- [WORK INSTRUCTIONS]:
The records are to be restated in their entirety, word for word.

- [DATA SUPPLIED]:

-*-*-

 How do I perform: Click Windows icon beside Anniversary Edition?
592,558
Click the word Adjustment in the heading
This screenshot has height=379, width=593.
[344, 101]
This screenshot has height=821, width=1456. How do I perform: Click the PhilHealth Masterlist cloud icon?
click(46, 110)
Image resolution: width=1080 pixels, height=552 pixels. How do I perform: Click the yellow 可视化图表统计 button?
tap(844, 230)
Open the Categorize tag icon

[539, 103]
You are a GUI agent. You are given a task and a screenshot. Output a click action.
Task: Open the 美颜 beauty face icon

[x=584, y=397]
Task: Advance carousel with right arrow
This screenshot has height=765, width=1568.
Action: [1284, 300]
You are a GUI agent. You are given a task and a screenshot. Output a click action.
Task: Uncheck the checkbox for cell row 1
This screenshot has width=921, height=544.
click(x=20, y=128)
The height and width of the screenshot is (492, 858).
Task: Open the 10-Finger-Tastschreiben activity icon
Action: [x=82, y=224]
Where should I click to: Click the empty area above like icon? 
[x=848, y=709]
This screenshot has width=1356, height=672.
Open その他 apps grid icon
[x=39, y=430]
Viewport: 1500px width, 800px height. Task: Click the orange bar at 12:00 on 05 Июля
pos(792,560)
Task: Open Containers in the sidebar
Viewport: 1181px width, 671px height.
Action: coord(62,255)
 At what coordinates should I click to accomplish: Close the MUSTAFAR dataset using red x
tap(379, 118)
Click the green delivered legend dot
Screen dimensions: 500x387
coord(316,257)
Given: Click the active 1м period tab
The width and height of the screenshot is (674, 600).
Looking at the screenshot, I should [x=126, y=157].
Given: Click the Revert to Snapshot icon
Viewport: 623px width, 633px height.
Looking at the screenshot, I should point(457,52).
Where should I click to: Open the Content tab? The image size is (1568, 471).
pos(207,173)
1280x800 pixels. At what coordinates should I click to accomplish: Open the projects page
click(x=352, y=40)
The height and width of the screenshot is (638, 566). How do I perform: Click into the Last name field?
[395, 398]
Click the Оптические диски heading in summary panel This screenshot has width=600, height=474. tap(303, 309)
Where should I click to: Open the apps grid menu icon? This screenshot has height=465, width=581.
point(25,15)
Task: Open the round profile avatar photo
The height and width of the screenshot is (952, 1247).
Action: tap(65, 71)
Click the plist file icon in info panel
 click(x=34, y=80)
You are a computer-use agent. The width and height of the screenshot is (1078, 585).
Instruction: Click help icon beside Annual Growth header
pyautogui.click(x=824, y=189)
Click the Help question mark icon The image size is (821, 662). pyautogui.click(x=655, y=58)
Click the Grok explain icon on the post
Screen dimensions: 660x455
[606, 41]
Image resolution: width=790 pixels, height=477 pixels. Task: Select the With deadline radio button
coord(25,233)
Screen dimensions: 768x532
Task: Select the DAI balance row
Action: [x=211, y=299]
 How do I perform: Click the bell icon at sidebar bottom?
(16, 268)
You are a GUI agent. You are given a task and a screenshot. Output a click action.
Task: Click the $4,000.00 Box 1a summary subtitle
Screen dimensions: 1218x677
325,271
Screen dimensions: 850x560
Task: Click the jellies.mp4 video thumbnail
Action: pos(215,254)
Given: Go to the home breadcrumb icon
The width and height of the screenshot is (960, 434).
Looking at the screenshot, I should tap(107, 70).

-*-*-

- [OUTPUT FOR THIS EXERCISE]:
 How do I perform: Click Windows icon beside Anniversary Edition?
592,558
Click the word Adjustment in the heading
This screenshot has height=379, width=593.
[344, 101]
This screenshot has height=821, width=1456. How do I perform: Click the PhilHealth Masterlist cloud icon?
click(46, 110)
Image resolution: width=1080 pixels, height=552 pixels. How do I perform: Click the yellow 可视化图表统计 button?
tap(844, 230)
Open the Categorize tag icon

[539, 103]
You are a GUI agent. You are given a task and a screenshot. Output a click action.
Task: Open the 美颜 beauty face icon

[x=584, y=397]
Task: Advance carousel with right arrow
This screenshot has height=765, width=1568.
Action: [1284, 300]
You are a GUI agent. You are given a task and a screenshot. Output a click action.
Task: Uncheck the checkbox for cell row 1
This screenshot has width=921, height=544.
click(x=20, y=128)
The height and width of the screenshot is (492, 858).
Task: Open the 10-Finger-Tastschreiben activity icon
Action: [x=82, y=224]
Where should I click to: Click the empty area above like icon? 
[x=848, y=709]
This screenshot has width=1356, height=672.
Open その他 apps grid icon
[x=39, y=430]
Viewport: 1500px width, 800px height. Task: Click the orange bar at 12:00 on 05 Июля
pos(792,560)
Task: Open Containers in the sidebar
Viewport: 1181px width, 671px height.
Action: coord(62,255)
 At what coordinates should I click to accomplish: Close the MUSTAFAR dataset using red x
tap(379, 118)
Click the green delivered legend dot
Screen dimensions: 500x387
coord(316,257)
Given: Click the active 1м period tab
The width and height of the screenshot is (674, 600).
Looking at the screenshot, I should [x=126, y=157].
Given: Click the Revert to Snapshot icon
Viewport: 623px width, 633px height.
Looking at the screenshot, I should point(457,52).
Where should I click to: Open the Content tab? The image size is (1568, 471).
pos(207,173)
1280x800 pixels. At what coordinates should I click to accomplish: Open the projects page
click(x=352, y=40)
The height and width of the screenshot is (638, 566). How do I perform: Click into the Last name field?
[395, 398]
Click the Оптические диски heading in summary panel This screenshot has width=600, height=474. tap(303, 309)
Where should I click to: Open the apps grid menu icon? This screenshot has height=465, width=581.
point(25,15)
Task: Open the round profile avatar photo
The height and width of the screenshot is (952, 1247).
Action: tap(65, 71)
Click the plist file icon in info panel
 click(x=34, y=80)
You are a computer-use agent. The width and height of the screenshot is (1078, 585).
Instruction: Click help icon beside Annual Growth header
pyautogui.click(x=824, y=189)
Click the Help question mark icon The image size is (821, 662). pyautogui.click(x=655, y=58)
Click the Grok explain icon on the post
Screen dimensions: 660x455
[606, 41]
Image resolution: width=790 pixels, height=477 pixels. Task: Select the With deadline radio button
coord(25,233)
Screen dimensions: 768x532
Task: Select the DAI balance row
Action: [x=211, y=299]
 How do I perform: Click the bell icon at sidebar bottom?
(16, 268)
You are a GUI agent. You are given a task and a screenshot. Output a click action.
Task: Click the $4,000.00 Box 1a summary subtitle
Screen dimensions: 1218x677
325,271
Screen dimensions: 850x560
Task: Click the jellies.mp4 video thumbnail
Action: pos(215,254)
Given: Go to the home breadcrumb icon
The width and height of the screenshot is (960, 434).
Looking at the screenshot, I should tap(107, 70).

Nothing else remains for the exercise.